Quando s'è come voi, non si vive in compagnia
Alle dieci di sera sento le parole planarmi sotto le dita con un volo lento di gabbiani o cornacchie. Io ho sonno, o voglia di un libro ben scritto, o necessità del sapore di una striscia di
matza. Le parole aspettano. Girano senza troppo allontanarsi dalla tastiera, attente ai miei occhi. Alle dieci di sera succede che ci sono diversi luoghi sulla terra dove potrei stare appoggiata ad una macchina ferma, fuori a fumare, il finestrino abbassato (e Mr.
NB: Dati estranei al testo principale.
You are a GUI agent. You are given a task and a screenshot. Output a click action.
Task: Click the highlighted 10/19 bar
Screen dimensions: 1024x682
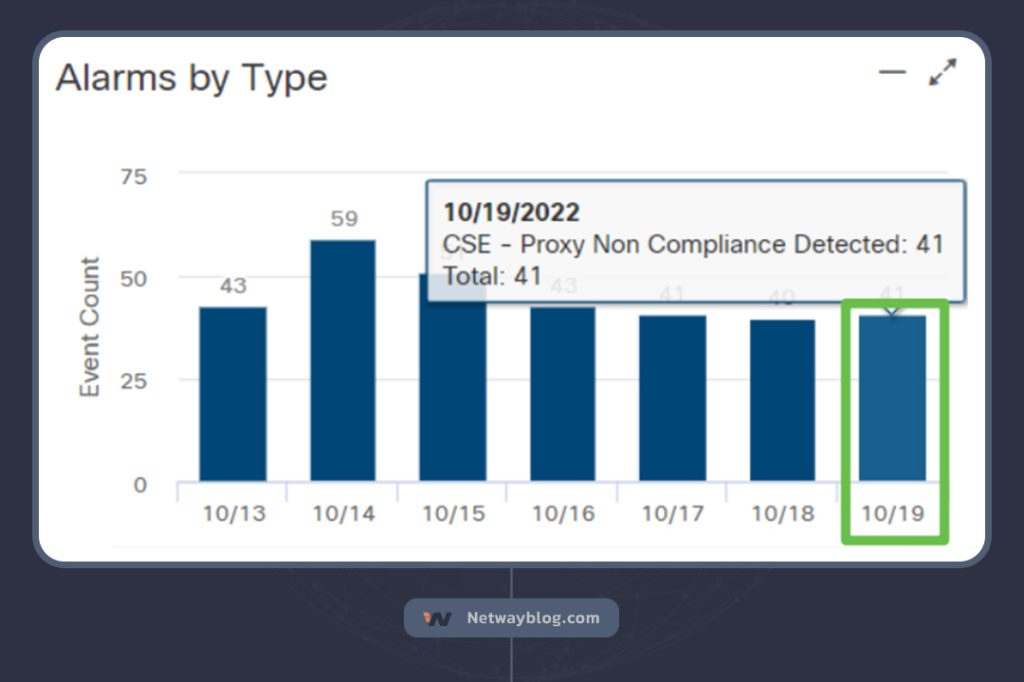coord(892,398)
DeVille che da una vecchia cassetta mi canta
Mixed up, shook up girl per me, per me sola) con sopra la luna che mi rimanda come una immagine mentale tutti i miei crateri, i luminosi picchi, le ombre che sfumano nella polvere. Alle dieci di sera non riesco a digerire un resto di parole al telefono, le solite parole che mi ricordano che sono collocata tra i diversi, coloro per cui il sentimento si muove sotto la pelle più potente del sangue e della linfa, e non riesce a piegarsi al comune vivere, ai comuni pensieri, alla vita senza malintesi. Alle dieci di sera vorrei come arrendermi, cucirmi addosso tutto quello che mi duole ma che sono io, tutto quello che mi strappo, l'essere spesso inopportuna, mal collocata nel tempo e nello spazio di altri. E soffia un vento così dolce, adesso, roba da tenersi abbracciati per la vita, con gli occhi pieni di luce e il corpo che vibra all'unisono. No, non adesso... non posso più. Nemmeno uno sguardo a questo uomo giovane, capelli sale e pepe e la giacca a tre bottoni, il viso da statua classica, occhi come domande verso di me. Salgo la rampa del garage senza guardare, senza rispondere, la testa che si arrende sul collo e i capelli ribelli, i pugni in tasca.